The inspiration for Mother’s Day, moving toward what we now know, came to Anna Jarvis, Ann Jarvis’ daughter. After teaching a Sunday School lesson. She prayed for a memorial Mother’s Day to honor the service mothers provide to humanity. It was to be a day of tribute to all women, especially mothers, to recognize their service to humanity. Anna sought to fulfill her mother’s dream of establishing an official day to honor mother’s contributions.
By 1911, the holiday was celebrated across the USA, and in 1914 Congress authorized a national holiday dedicated to honoring the mothers’ social impact.
Anna Jarvis fought against the commercialization of Mother’s Day, arguing that the true meaning was focused on gratitude, activism and community. To this day, many view today through the lens of peace, social justice and political action.
Each year Mother’s Day offers a unique opportunity to reflect on and honor the role of mothers and people who nurture us, while remembering the rich and complicated history of our nation.
As Mother’s Day evolved, the text from Proverbs 31 became the siren song for women. I remember every Mother’s Day our pastor would do some harangue on Proverbs 31 and my mother would cry the rest of the day because she was such a failure. It kind of ruined the day.

▶ _DATA BLOCK_:
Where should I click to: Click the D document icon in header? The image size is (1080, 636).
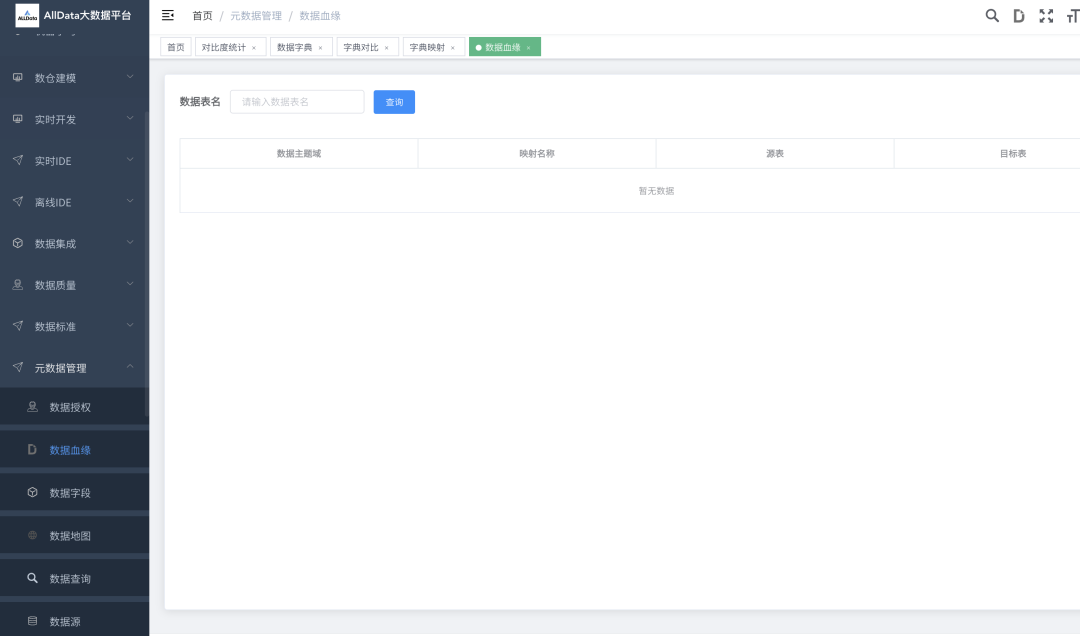point(1019,16)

▶ _TASK ITEM 1_:
Reproduce the Mother's Day text from "As Mother’s Day" through "ruined the day.".
▶ _TASK ITEM 2_:
In the Mother's Day text, in what year did Congress authorize a national holiday honoring mothers?
▶ _TASK ITEM 3_:
Carry the Mother's Day text forward from its last sentence.
The listing has no connection to the Mother's Day text.

▶ _EXERCISE RESULT 1_:
As Mother’s Day evolved, the text from Proverbs 31 became the siren song for women. I remember every Mother’s Day our pastor would do some harangue on Proverbs 31 and my mother would cry the rest of the day because she was such a failure. It kind of ruined the day.

▶ _EXERCISE RESULT 2_:
1914

▶ _EXERCISE RESULT 3_:
So Proverbs 31 can come with some baggage. The passage needs some redeeming. Proverbs 31 is intended to show what wisdom looks like in action. The whole book of Proverbs is a wisdom book and Wisdom Literature emphasizes practical ways to live well by observing the world’s design and adhering to divine principles. There is a strong emphasis on fear of the Lord. But it’s not the fear and trembling to which our minds default. A more accurate translation would be “awe.” A wise woman is constantly in awe of what is around her and within her.
And the pronoun used for wisdom is always feminine. Wisdom is always “she.” It’s important to say this text was never intended to be interpreted as a job description for women.
The intended audience is actually men. In Jewish culture it is not women who memorize Proverbs 31, it is the men. And they sing it as a song of praise to the women in their lives. This poem is about Wisdom with boots on the ground.
The only instructive language in the poem is directed at men. “Praise her for all her hands have done.”
The first line of the poem…a virtuous woman who can find? It is better translated as valor. This casts the whole passage in a different light. Valor means great courage, strength of mind and bravery. This fits with most of the women I know and celebrate. And valor is not just about what you do, it’s how you do it. When my sister was undergoing chemotherapy for breast cancer, she said she had read this somewhere and she was appropriating it for that time her life. She said, “If you have to go through hell, act like you own the place.” And she did. You don’t mess with my sister.
As Rachel Held Evans wrote, “If you are a stay-at-home mom, be a stay-at-home mom of valor. If you are a nurse, be a nurse of valor. If you are a CEO, a pastor or a barista at Starbucks, if you are rich or poor, single or married, do it all with valor. That’s what makes a proverbs 31 woman, not creating a life worthy of a Pinterest board.”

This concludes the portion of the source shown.